Hatsune Miku and Future Stars: Project Mirai is a spin-off from the series, with different gameplay from the main series and an art style based on Nendoroid figures. It is the first game in the series to be released on the Nintendo 3DS. The game was released on March 8, 2012, and it added several new features to the series including Augmented Reality features using AR cards to show 3D models on the 3DS Cameras, as well as the option to change voice and lyrics in a song to match the selected Vocaloid.

==== Hatsune Miku: Project Mirai 2 ====

Hatsune Miku: Project Mirai 2 is a direct sequel to Hatsune Miku and Future Stars: Project Mirai and the second game to be released for the Nintendo 3DS. It was released on November 28, 2013. The game makes use of the touch screen, circle pad, and directional pad. It also makes use of Internet Co., Ltd. Vocaloid, Gumi and has a mini-game based on the Puyo Puyo series.

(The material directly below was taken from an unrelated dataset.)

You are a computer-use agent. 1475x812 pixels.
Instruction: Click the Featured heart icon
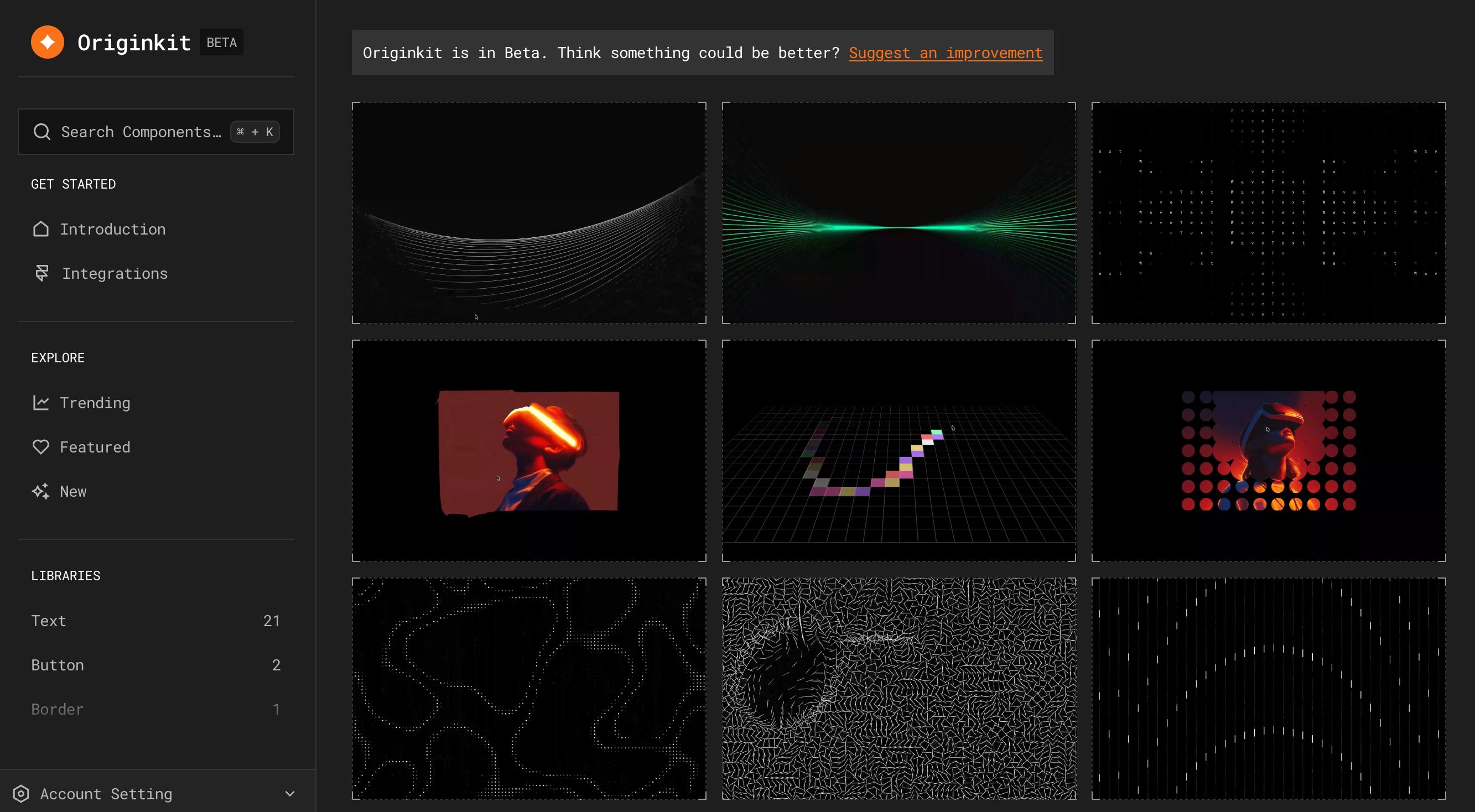40,447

==== Hatsune Miku: Project Mirai DX ====
Hatsune Miku: Project Mirai DX is an upgraded version of Hatsune Miku: Project Mirai 2 that added one new song, new videos, a new chart, and a new higher difficulty option. It was the first Project Mirai game on the Nintendo 3DS to be released outside of Japan. The game was released on May 28, 2015 in Japan, September 8, 2015 in North America, and on September 11, 2015 in Europe.

==Characters==

Characters of the series (in standard module).
From left to right: Kaito, Meiko, Kagamine Len, Hatsune Miku, Kagamine Rin, and Megurine Luka (Project Diva F graphics).

The current list of characters who have appeared in the series are:

Character: Game
Project Diva: Project Diva Arcade; Project Diva 2nd; Project Diva Extend; Project Mirai; Miku Flick; Miku Flick/02; Project Diva F; Project Mirai 2; Project Diva Arcade Future Tone; Project Diva F 2nd; Project Diva X; Project Diva Future Tone; Project Diva Mega Mix; Colorful Stage
Hatsune Miku: Playable
Kagamine Rin: Playable; Playable
Kagamine Len
Megurine Luka
Kaito: DLC; Playable
Meiko
Sakine Meiko: Playable; Unlockable; Playable; Unlockable; DLC; Playable
Akita Neru: DLC; DLC
Yowane Haku
Kasane Teto: DLC; Music only
Mikudayo: Music only
Gumi: Playable; Playable

==Sales==
The series has been popular among fans in Japan, having sold over 1 million copies as of April 2012 in Japan alone. In July 2014, Sega announced that the franchise has sold a total of 2.5 million games within Japan. By November 2014, the franchise had sold 4.5 million units at retail and downloads. By March 2017, the series had sold 5.3 million units. As of 2018, the series has sold 6 million units.